Start of Supplied passage
By which I suppose you mean what has already been said that the higher the incoming gamma energy the higher the KE given to the electron even though the total photon energy loss is always limited to the "Compton wavelength" or 0.238 MeV?
I must say this is rather counter intuitive although makes sense given at what energy those 0.238MeV are lost, if they are lost from 10MeV then that gives more energy than if they are lost from a gamma of 5 MeV.
mfb said:
2) The photoeffect happens at an energy of a few eV where the binding energy of electrons is relevant. The Compton effect is in the MeV range where the binding energy is negligible (pretty much by definition, otherwise it's not called Compton effect).
OK I understand, in both cases electron is ejected and it's binding energy is overcome but if that happens at high gamma energy the binding energy being so negligible is simply ignored.The 4th question was meant like this, if I can clarify, the gamma comes in the detector, Compton scatters and loses some energy, this lost energy is given to an electron , the gamma then either leaves and is not counted further or interacts further within the detector. So if it interacts further , say by photoeffect, then I assume the Compton + resulting photoeffect gets counted together as if it were Photo effect to begin with and added to the photo peak due to the short time scale in which both of these events happen in series (Compton + photo) ?
But in the case where the photon only Compton scattered and then exits the detector without further interaction , why would those Compton electrons get counted at an energy level close to the photopeak?
End of Supplied passage
§ **Problem to work on**
Repeat the section of the Compton scattering post that begins with "OK I understand, in" and ends with "(Compton + photo) ?", changing each "detector" to "scintillator".
Start of Raw data
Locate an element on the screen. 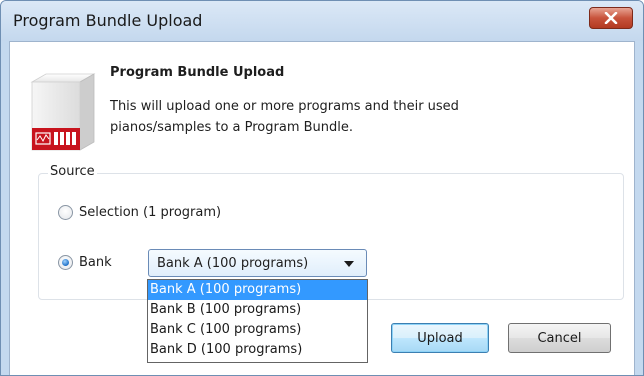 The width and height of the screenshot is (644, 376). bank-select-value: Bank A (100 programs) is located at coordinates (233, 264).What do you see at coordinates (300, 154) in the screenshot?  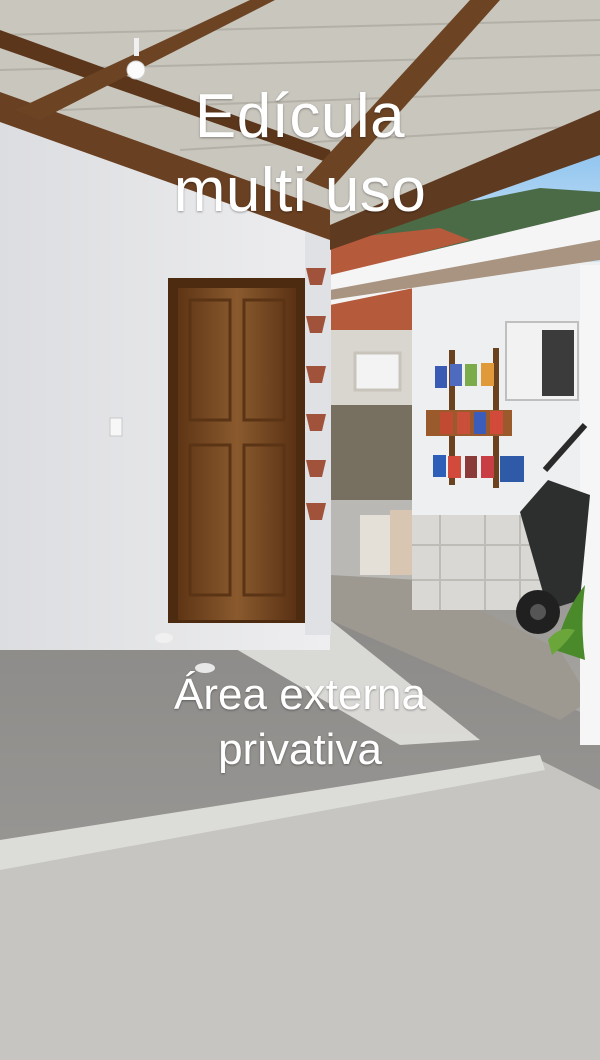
End of Raw data
§ **Exercise output**
OK I understand, in both cases electron is ejected and it's binding energy is overcome but if that happens at high gamma energy the binding energy being so negligible is simply ignored.The 4th question was meant like this, if I can clarify, the gamma comes in the scintillator, Compton scatters and loses some energy, this lost energy is given to an electron , the gamma then either leaves and is not counted further or interacts further within the scintillator. So if it interacts further , say by photoeffect, then I assume the Compton + resulting photoeffect gets counted together as if it were Photo effect to begin with and added to the photo peak due to the short time scale in which both of these events happen in series (Compton + photo) ?